**Extract**
_ _ _ _ _

How the University of Manitoba is decolonizing its art collection

CBC
Friday, July 5, 2024 1:44 PM GMT

The University of Manitoba is decolonizing its art collection, replacing problematic paintings and sculptures with contemporary Indigenous art.

"The university is ultimately a colonial institution that is designed to serve white people ... and that needs to change," said C.W. Brooks-Ip, registrar and preparator of the University of Manitoba Art Collection.

"We have had artwork that is by a white settler that depicts Indigenous folks in not really an accurate way, in sort of the mythologized way, that in some ways glorifies the white settlers — or at least reinforces their white supremacy."

So Brooks-Ip created the Indigenous Student Led Indigenous Art Purchase Program, a two-year pilot project that aims to change that. The group of Indigenous students meets with artists and curators, visits studios and recommends artwork to purchase.

The move comes amid a larger debate about what to do with art that reflects a colonial and imperialist history. 

The committee has received $30,000 from the school's Office of the Vice-President (Indigenous). It's submitted 24 proposals for paintings, prints, physical pieces and an etching, by artists including Jackie Traverse, Christi Belcourt and Kent Monkman. The group hopes to acquire them over the summer, and show them as part of an exhibition at the School of Art Gallery in October before installing them throughout the campus. 

Third-year student Jory Thomas, 20, says she jumped at the opportunity to get involved as the project's committee co-ordinator.

_ _ _ _ _

**Data**
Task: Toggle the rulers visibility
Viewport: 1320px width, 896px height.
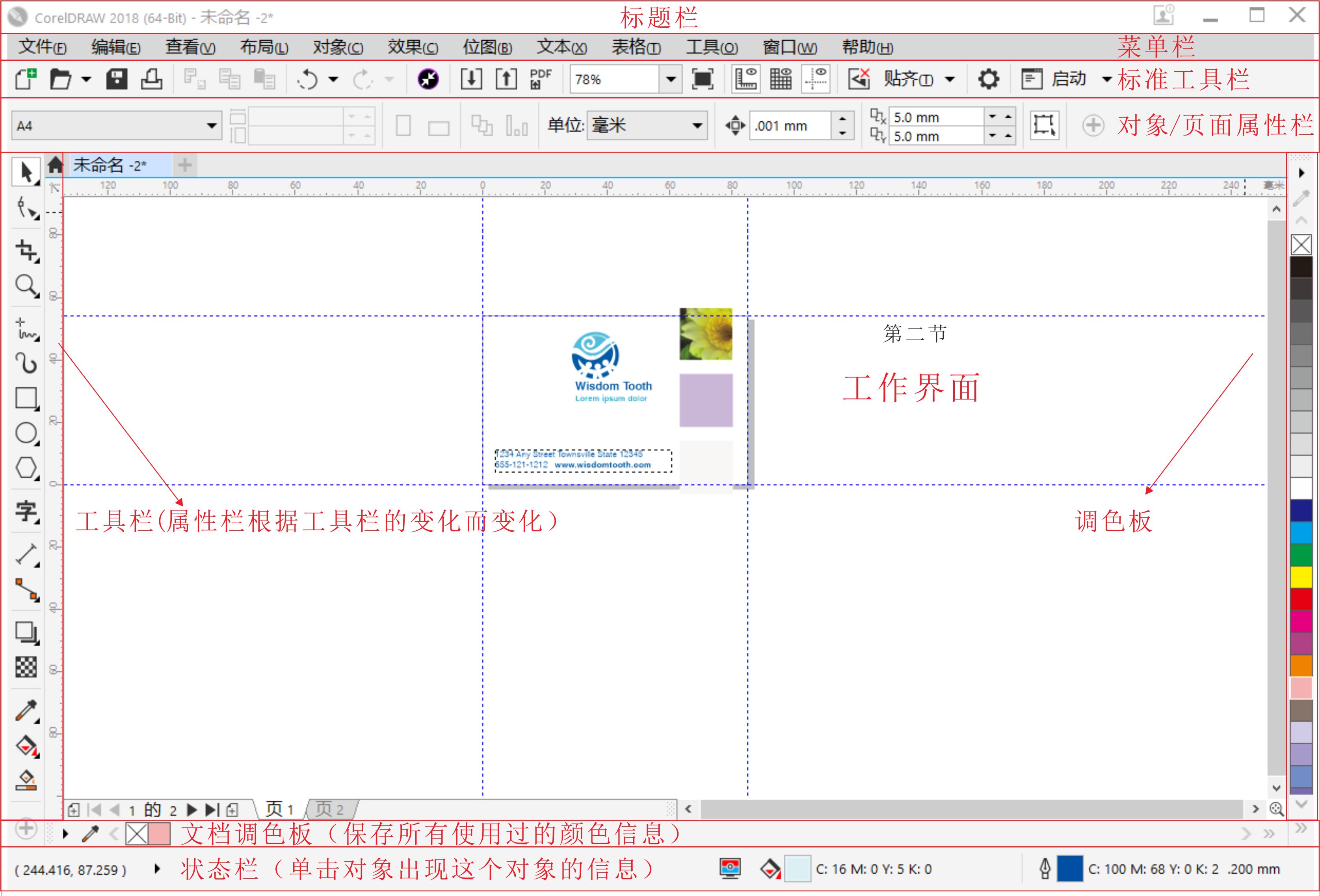Action: (x=745, y=79)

_ _ _ _ _

**Given instruction 1**
According to the article on the University of Manitoba's art collection, how much money has the committee received, and from which office?
**Given instruction 2**
Write the next few paragraphs of the article on the University of Manitoba's art collection, picking up after its final sentence.

**Answer 1**
$30,000 from the school's Office of the Vice-President (Indigenous).

**Answer 2**
She remembers how overwhelmed she felt starting her architecture degree at the university. At the time, she said, there wasn't a lot of Indigenous art on campus.

"Seeing pieces like that reminds me of home. It reminds me of community and it creates that sense of familiarity that gets you comfortable with being here … and ready to learn," said Thomas, who is Red River Métis.

"The university is sending a message to students [that] you are welcome here."

One painting removed from the university president's office is a work by Lionel Stephenson, an artist living in Winnipeg between 1885 and 1892.

The painting shows Upper Fort Garry on one side of the river, with an Indigenous person sitting outside a teepee on the other shore.

"It's kind of depicting a 'We're over here and they're over there' type situation," Thomas said. "It's not showing community and togetherness. It's showing the separation between the river and the settlement."

It shows "the threat of direct colonization," Brooks-Ip said.